(Saved entries)

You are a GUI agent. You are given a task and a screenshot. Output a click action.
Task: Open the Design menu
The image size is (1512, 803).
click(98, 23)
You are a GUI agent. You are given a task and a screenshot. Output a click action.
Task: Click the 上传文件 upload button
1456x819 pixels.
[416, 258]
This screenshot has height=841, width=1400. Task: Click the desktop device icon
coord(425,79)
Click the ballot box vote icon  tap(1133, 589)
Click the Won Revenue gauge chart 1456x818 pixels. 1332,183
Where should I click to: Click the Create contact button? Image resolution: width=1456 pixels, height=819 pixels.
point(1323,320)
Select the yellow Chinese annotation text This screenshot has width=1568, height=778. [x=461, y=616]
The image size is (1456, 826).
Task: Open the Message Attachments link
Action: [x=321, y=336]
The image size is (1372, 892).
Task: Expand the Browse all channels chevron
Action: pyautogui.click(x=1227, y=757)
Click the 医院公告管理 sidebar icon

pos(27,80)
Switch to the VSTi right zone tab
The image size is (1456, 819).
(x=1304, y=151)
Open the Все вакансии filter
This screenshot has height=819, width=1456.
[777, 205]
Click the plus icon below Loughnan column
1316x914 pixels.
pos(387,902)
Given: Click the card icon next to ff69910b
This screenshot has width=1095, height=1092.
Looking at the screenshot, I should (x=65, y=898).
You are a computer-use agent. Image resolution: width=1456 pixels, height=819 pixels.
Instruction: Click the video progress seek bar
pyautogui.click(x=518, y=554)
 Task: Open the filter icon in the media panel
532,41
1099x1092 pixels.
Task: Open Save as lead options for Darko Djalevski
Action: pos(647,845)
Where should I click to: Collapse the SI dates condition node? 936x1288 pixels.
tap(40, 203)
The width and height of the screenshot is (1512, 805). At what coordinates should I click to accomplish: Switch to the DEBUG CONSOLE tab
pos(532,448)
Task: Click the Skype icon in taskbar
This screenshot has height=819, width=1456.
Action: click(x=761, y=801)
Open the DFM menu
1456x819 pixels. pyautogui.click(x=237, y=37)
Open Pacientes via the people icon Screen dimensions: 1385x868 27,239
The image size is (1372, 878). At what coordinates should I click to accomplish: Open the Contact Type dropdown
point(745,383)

INSTRUCTIONS FOR THE TASK :: Every line from the one that contains "Open the DFM menu" down to and including the last line of the records above must be set down exactly, with nothing else.

TASK SOLUTION ::
Open the DFM menu
1456x819 pixels. pyautogui.click(x=237, y=37)
Open Pacientes via the people icon Screen dimensions: 1385x868 27,239
The image size is (1372, 878). At what coordinates should I click to accomplish: Open the Contact Type dropdown
point(745,383)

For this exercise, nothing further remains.